# WORK INSTRUCTION
Retype, word for word, every line starting at the line with "Given: Open the" and ending with the final line of the entries; skip the pictures.

# DATA FOR THIS EXERCISE

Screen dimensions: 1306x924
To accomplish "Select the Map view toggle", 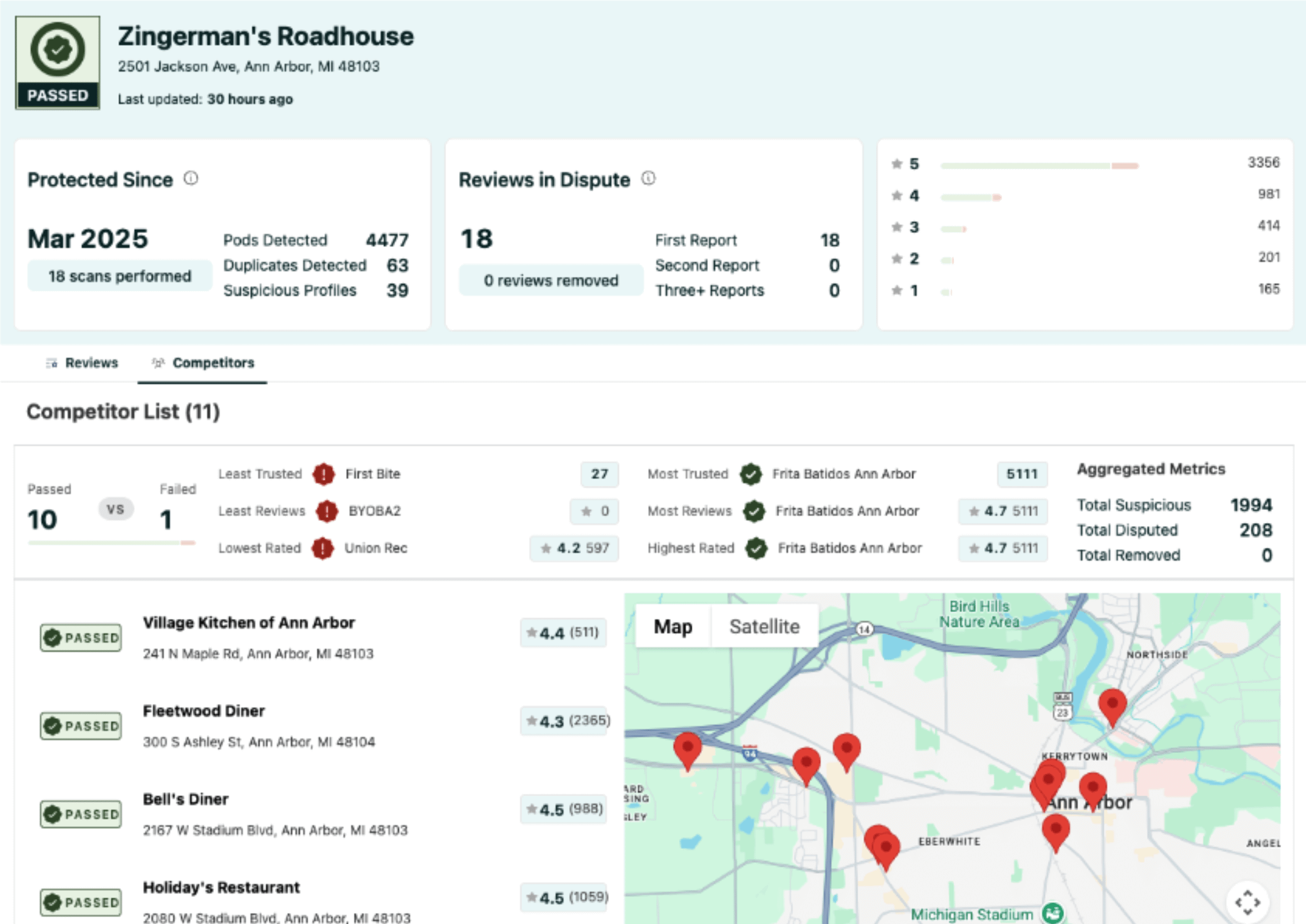I will [x=673, y=627].
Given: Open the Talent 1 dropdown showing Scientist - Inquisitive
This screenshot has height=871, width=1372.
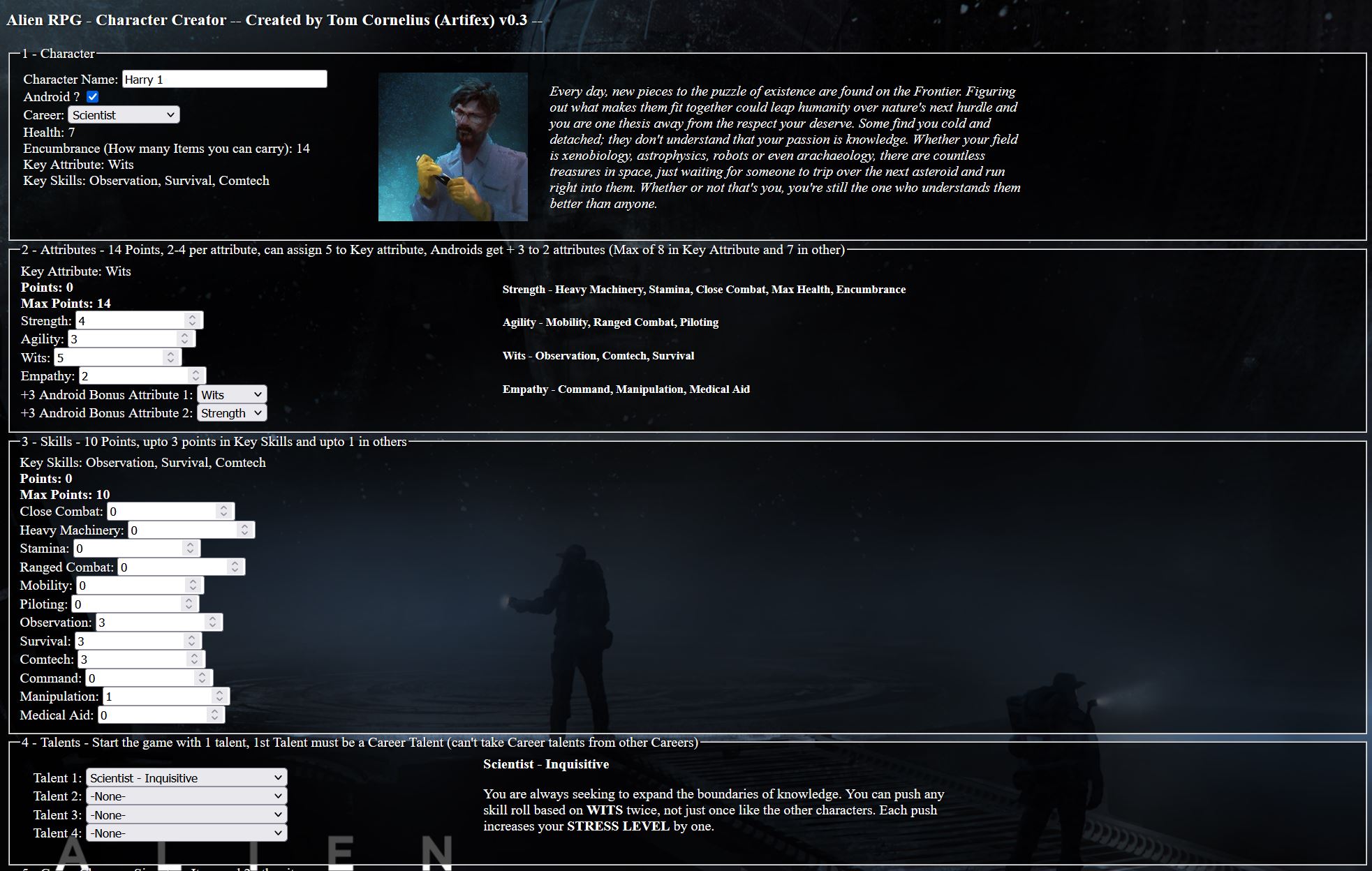Looking at the screenshot, I should (x=185, y=777).
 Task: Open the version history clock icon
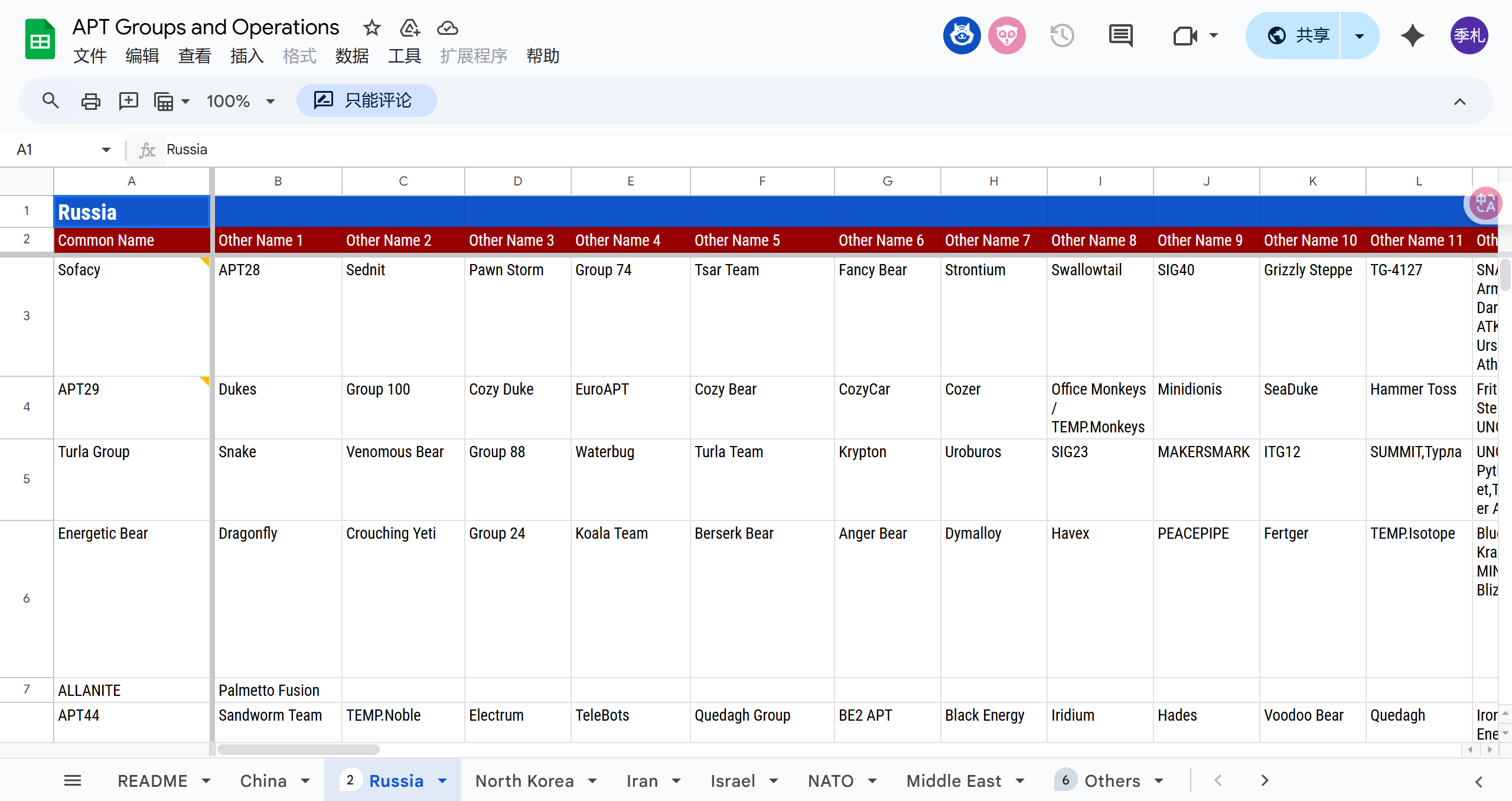click(x=1061, y=35)
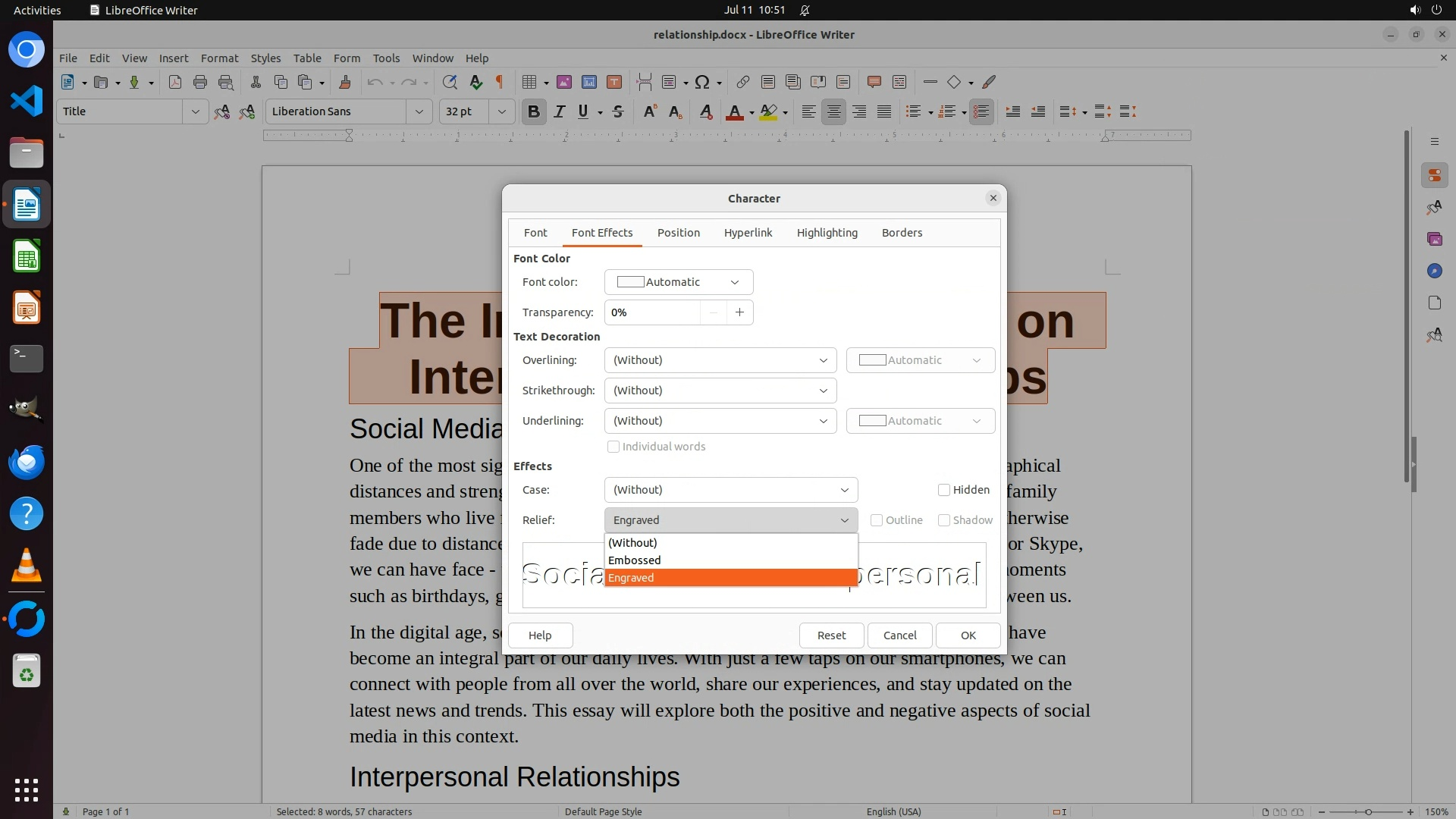Enable the Hidden checkbox
The width and height of the screenshot is (1456, 819).
[x=944, y=490]
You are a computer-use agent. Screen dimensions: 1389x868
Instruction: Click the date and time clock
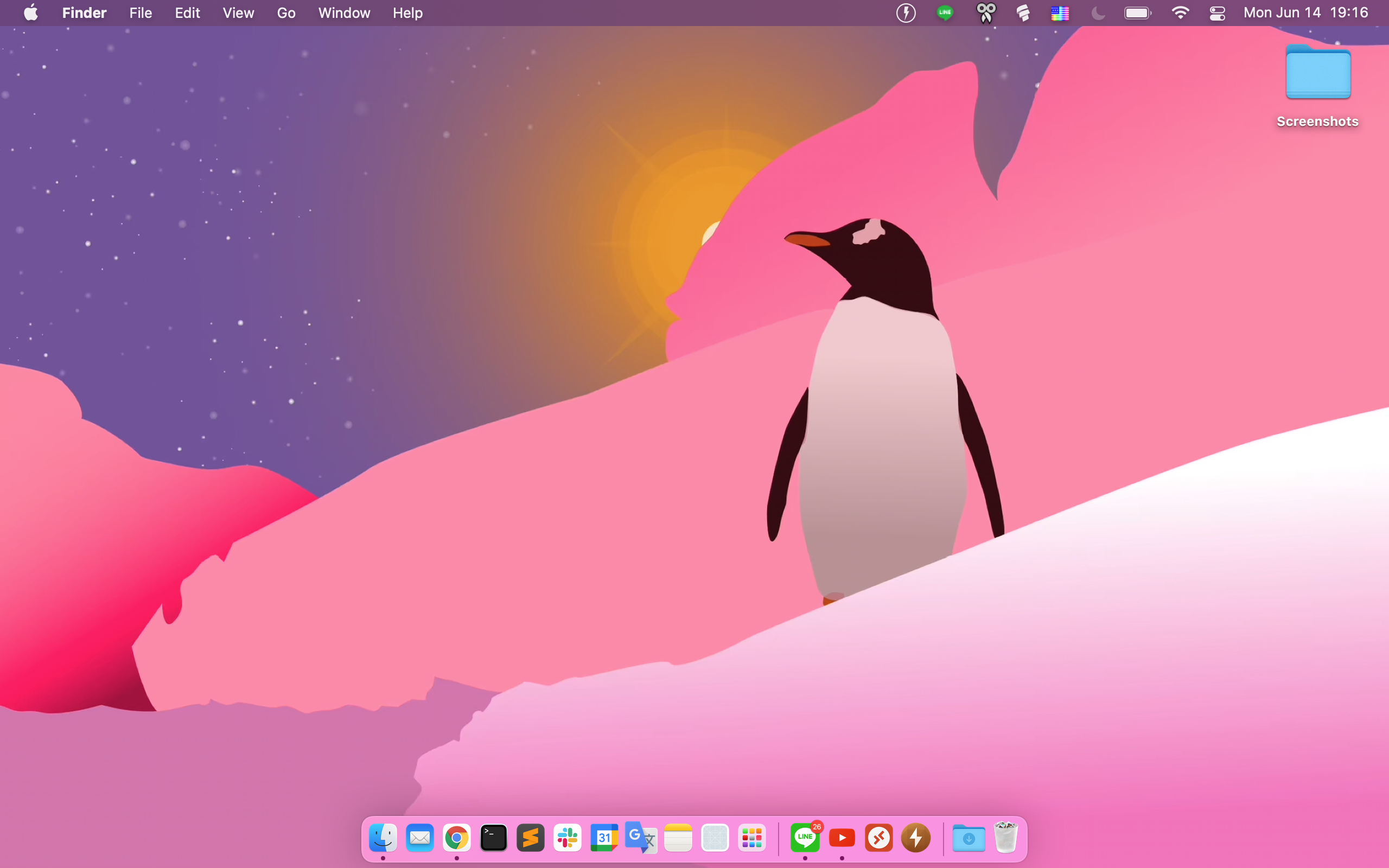pos(1306,12)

# RESULT OF THE EXERCISE
Given: Open the Talent 1 dropdown showing Scientist - Inquisitive
This screenshot has height=871, width=1372.
Looking at the screenshot, I should (x=185, y=777).
 Task: Open the version history clock icon
click(x=1061, y=35)
Enable the Hidden checkbox
The width and height of the screenshot is (1456, 819).
[x=944, y=490]
You are a computer-use agent. Screen dimensions: 1389x868
Instruction: Click the date and time clock
pos(1306,12)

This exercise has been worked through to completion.